Like, let’s have a sales conversation and find out if this program is right for you versus me, standing on a stage and talking at people for three days in this whole kind of like “I’m the star”-type of environment and the people are going to join because of that star power. For me, it’s a much more real experience. It’s much more fulfilling experience. I’m not going to lie-because we ditch some of the things that weren’t fun that were very lucrative, we’ve taken a hit revenue-wise but you know, we’re obviously going to make that up pretty quickly just by following this new path and then adding to it and really delivering what it is that our customers want.

See, you have your passive income stream from the real estate investments, you have active income coming in from your coaching and small events and to do one of your smaller events, how much would that cost and for how many days? How does that work? Is it like, 10 people in the room?

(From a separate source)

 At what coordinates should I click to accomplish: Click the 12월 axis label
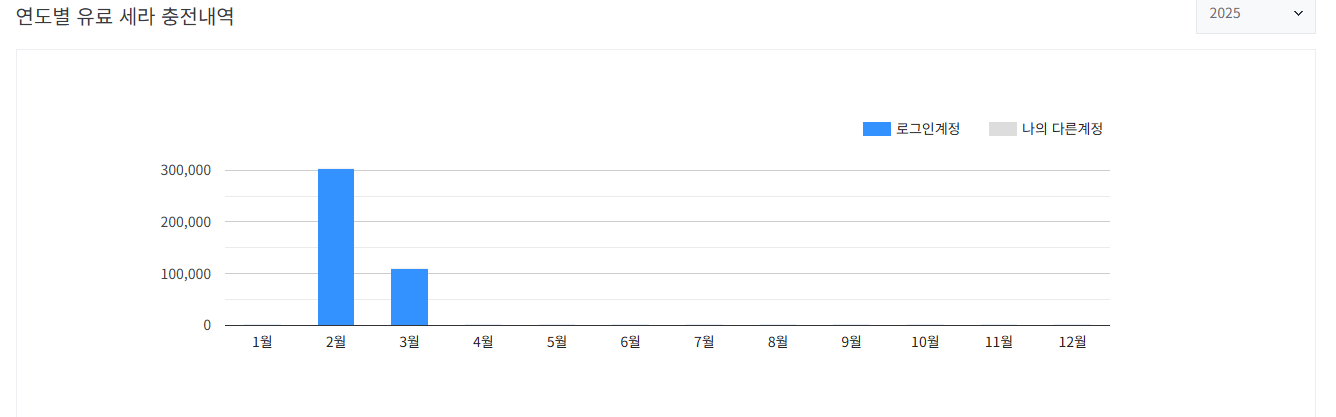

Yeah, so these are centered on hot topics and we have one that we do around a specific commercial investing strategy and we cap it at ten people. I work at my home now-that was another change that I made. I closed down my office and everybody’s virtual now and I get to work from my home office so that I get to go to an office, but I have an entrepreneurial space that I belong to where I get my mail and I can go occasionally and have office space and we do the events there so I don’t have to worry about a hotel. Ten people, it’s anywhere depending on what we’re teaching, it’s anywhere from like, $3,000- $5,000 a ticket. They get to come. It’s an implementation event as opposed to a teaching course and sales event.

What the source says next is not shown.